I know this from Andy, because he was the second person I called Monday morning, after my calls to Josh went to voicemail.

“Hey, Andy,” I said. “Josh didn’t come home last night. No need to panic, but...you met him for breakfast yesterday, right? Did he mention when he was coming home?”

“He never showed,” Andy said. “Sorry, I should have told you right away, but... I didn’t want to cause any more tension between the two of you.” And without missing a beat, “Are you okay, though? Tell me what you need and I’m there.”

“Nothing!” I said, not wanting to alarm Andy further, even adding a laugh for good measure, even though my brain was spinning in a panicked carousel of questions. “It’s probably fine. It’s possible he said it was a two-day trip?
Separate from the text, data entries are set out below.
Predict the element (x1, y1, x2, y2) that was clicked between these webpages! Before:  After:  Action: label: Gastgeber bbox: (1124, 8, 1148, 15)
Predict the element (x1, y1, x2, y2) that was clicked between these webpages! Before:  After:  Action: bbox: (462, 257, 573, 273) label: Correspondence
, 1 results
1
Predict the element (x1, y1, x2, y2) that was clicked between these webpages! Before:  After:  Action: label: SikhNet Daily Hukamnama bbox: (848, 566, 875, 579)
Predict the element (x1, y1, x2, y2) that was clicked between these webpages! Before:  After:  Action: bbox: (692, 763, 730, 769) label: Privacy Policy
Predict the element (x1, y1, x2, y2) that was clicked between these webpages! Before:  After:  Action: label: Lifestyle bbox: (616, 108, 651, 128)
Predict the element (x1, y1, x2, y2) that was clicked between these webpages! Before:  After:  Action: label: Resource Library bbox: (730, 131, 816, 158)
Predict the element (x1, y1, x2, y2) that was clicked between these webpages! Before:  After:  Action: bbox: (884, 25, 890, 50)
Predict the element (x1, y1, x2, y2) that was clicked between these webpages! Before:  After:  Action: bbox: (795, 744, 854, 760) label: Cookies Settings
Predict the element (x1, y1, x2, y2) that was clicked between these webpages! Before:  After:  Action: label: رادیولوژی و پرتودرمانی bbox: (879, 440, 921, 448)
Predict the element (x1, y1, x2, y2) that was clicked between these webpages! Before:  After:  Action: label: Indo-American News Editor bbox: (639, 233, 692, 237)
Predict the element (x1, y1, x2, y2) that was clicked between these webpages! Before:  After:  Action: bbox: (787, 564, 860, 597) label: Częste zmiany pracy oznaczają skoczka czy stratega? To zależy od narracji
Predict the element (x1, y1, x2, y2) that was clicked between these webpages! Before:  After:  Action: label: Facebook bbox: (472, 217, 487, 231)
I had a lot of wine Saturday night! Some of which you contributed, ha ha. It’s all a little fuzzy.”

Not a little, a lot fuzzy. Even the things I can remember feel sheer rather than substantive. Impressions, ghost-lights, floaters that skit away when I try to look straight at them.

I’ve rarely been drunk in my short time alive. It figures that the one night I went to town on a bottle of wine would be the night it’s most important for me to remember. The last time I saw Josh.

“How often were his trips?” says Adams.

“He’s been on two. Before this one, I mean. Since we got married.” I look between the men. “Do you have any leads?”

“One or two,” says Sheriff Mitchell so casually that he can’t expect me to believe him. “But in the meantime, I do have a few...personal questions for you.”

“Okay.”

“Where’ve you been, since he left on Saturday?”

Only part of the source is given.